AIDS was immediately dubbed ‘Gay Cancer’ because it seemed to only concern the gay community. Soon though, many cases started to occur amongst drug users, hemophiliacs and heterosexuals but decades on AIDS is still branded with the homosexual lifestyle. The stigma of AIDS still continues today, and because of this many homosexual and bisexual men do not want to get tested for fear of the stigma against HIV Positive men.
Thirty years later, the list of anti-retroviral drugs has grown immensely as shown by the FDA and have had sufficient time to prove their efficiency, especially since 1996 with the introduction of combination therapy, these therapies have evolved into just one tablet a day, however, they can cost several hundred dollars per month. The best known of these medications is Atripla.
The price of Atripla (March 2011 US$1,850 and the cost to the UK NHS £620 per month) and most of its competitors mean that the therapy can only be provided to patients in affluent countries with a good social care or reimbursement for treatment. Developing countries benefit from small donations or treatment to about half the price, which means it is still inaccessible to almost all patients. These patients must rely on older treatments which are not as well supported by the human body and therefore may not have the desired affect or have more adverse side affects. Even the more recent anti-retroviral drugs are minimal in these countries due to a lack of resources and political will. Large laboratories hinder the use of generic drugs and the major powers are reluctant to find these drugs themselves.
Combined therapies have saved thousands of lives, they reduce the spread of the pandemic and allow HIV & AIDS patients to live normal lives.
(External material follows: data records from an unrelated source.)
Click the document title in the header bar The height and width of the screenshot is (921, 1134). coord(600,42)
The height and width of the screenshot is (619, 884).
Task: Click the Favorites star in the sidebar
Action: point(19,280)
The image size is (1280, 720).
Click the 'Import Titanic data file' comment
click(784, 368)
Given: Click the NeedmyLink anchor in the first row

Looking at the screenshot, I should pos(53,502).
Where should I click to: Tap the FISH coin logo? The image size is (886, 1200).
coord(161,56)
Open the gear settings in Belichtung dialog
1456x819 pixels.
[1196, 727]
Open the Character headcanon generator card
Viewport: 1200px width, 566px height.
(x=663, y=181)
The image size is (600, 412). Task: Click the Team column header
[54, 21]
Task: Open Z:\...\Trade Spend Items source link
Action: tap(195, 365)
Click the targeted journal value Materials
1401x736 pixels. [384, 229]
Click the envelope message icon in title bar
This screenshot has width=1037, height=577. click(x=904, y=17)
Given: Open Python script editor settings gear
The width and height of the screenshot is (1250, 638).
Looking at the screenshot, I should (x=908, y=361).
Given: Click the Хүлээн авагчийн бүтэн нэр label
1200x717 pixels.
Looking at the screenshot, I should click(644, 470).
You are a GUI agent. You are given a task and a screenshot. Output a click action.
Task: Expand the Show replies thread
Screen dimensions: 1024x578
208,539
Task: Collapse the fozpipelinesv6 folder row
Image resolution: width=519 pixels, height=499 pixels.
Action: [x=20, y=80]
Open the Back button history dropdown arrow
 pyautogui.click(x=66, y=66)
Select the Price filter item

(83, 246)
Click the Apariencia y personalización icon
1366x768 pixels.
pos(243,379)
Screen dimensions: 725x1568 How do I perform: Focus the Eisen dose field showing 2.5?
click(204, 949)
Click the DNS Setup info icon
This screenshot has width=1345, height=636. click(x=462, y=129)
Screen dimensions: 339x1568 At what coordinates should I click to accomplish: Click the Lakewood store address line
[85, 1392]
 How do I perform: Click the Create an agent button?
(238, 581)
But we are only part way there. So far, there is still no actual cure or preventative medicine available. With scientific advances we hope that in the not too distant future a cure will be found.
For the moment, treatment is available for those who feel they may have been exposed to the virus in the form of PEP (Post-Exposure Prophylaxis) but treatment must begin within 1 hour to (and no more than) 72 hours of exposure, this treatment is thought to reduce the risk of seroconversion, but treatment has been known to fail in the past, it is believed that this may be due to the level of exposure and the delay between exposure and treatment.
The other major obstacle to widespread use of therapies is the lack of information and sexual health promotion. Lack of information leaves the door open for misinformation, simplistic reasoning, hasty judgments and stigma. The mere fact that the website of Atripla is theoretically reserved for over 18’s is quite revealing.